Sleeping pigs and chicken, out on pasture and in the fresh air

Saving cropland for the primary purpose of feeding people directly is of paramount importance; alongside reducing the number of animals farmed. Our sense of humanity should surely insist that those animals remaining be farmed humanely. On permanent or rotational pastures.And, as I’ve seen in South Africa, America and Europe, it doesn’t need to just be cattle and sheep that get to be outdoors. Chickens and pigs are adept at following the herd around the farm, eating food waste and picking bugs out of cowpats as they go.

Moving away from intensive farming of animals would spare cropland and allow for more nature-friendly farming.

Farming with nature is much more about mixing it up; bringing back mixed rotational farms.

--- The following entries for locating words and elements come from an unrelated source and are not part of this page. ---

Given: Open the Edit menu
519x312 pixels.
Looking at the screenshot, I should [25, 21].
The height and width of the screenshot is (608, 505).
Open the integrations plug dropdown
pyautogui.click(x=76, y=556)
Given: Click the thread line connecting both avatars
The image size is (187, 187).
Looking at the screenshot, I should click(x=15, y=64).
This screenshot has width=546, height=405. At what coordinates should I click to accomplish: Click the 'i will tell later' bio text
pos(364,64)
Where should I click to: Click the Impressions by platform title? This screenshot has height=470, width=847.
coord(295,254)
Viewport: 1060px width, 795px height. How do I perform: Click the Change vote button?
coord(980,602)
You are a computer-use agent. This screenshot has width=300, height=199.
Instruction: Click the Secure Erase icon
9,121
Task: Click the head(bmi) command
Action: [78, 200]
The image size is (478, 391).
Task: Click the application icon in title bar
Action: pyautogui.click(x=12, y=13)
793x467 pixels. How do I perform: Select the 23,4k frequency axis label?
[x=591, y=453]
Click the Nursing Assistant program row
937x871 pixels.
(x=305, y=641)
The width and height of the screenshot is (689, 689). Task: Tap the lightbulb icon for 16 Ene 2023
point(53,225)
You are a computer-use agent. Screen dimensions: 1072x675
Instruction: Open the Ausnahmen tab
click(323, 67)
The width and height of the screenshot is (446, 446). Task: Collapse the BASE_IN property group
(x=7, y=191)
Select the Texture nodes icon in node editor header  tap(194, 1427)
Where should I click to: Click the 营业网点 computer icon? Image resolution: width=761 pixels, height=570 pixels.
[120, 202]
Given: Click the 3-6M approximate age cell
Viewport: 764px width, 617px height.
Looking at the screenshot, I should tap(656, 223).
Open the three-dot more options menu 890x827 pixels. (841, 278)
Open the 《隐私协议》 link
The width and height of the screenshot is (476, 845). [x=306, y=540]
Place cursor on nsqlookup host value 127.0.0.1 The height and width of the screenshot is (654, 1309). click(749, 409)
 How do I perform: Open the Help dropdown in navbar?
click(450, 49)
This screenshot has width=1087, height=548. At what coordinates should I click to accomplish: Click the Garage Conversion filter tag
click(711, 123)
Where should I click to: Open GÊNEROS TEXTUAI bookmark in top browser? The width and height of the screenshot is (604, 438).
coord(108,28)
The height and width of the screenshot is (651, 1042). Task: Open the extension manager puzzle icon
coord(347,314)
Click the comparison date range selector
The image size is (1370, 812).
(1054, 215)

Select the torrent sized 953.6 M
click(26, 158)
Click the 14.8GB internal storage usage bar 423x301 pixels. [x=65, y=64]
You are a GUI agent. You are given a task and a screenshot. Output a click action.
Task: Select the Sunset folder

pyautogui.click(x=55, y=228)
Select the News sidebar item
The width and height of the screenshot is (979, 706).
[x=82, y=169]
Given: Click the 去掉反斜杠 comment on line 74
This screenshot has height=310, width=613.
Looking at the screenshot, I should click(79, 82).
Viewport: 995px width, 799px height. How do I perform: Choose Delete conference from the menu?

Moving away from the specialisation favoured by industrialists, the segregation of plants and animals, that has grown up over the last 70 years as part of ‘modern’ agriculture. Even the uplands have been affected by specialisation. Upland overgrazing is as much an example of unsustainable specialisation, in my view, as the chemical-soaked crop monocultures in the lowlands of eastern England.

Organic, free roaming cattle drinking

Living landscapes

In landscapes reworked by reductions in meat and dairy and an end to factory farming, marginal lands and uplands could be reforested, using agro-forestry techniques, helping to restore hillsides with wooded wildlife habitats of climate-stabilising trees.

Farm animals could be reintegrated as part of mixed, rotational regimes on rich lowland soils where they can help bring landscapes back to life. As part of genuinely extensive, agroecological forms of farming, domesticated animals can help regenerate soils. They re-engage the age-old nitrogen cycle where sunlight pushes up plants, eaten by animals whose droppings return nourishment to the soil. They can express their natural behaviours – running, flapping, grazing – making for happier animals with better immunity, cutting down on the need for veterinary antibiotics and reducing risk of disease.

A white-tailed Bumblebee attracted to a lupin

Restoring farm animals to the land can cut our reliance on chemical pesticides and fertilisers, so reducing costs to farmers. This in turn can create a varied landscape, bursting with wildflowers, luring back indispensable pollinating insects like bumblebees, as well as providing seeds and insects for a host of birds and other wildlife. 

 

 

Credit: Richard Dunwoody/CIWF

They can also take the pressure off a hard-pressed environment, requiring less water from rivers and aquifers and reducing the need to fell forests to make way for more arable land.

In this way, extensive farming coupled with consumption of less meat and dairy can help end cruelty to animals, save wildlife, stabilise the climate and safeguard the future for our children.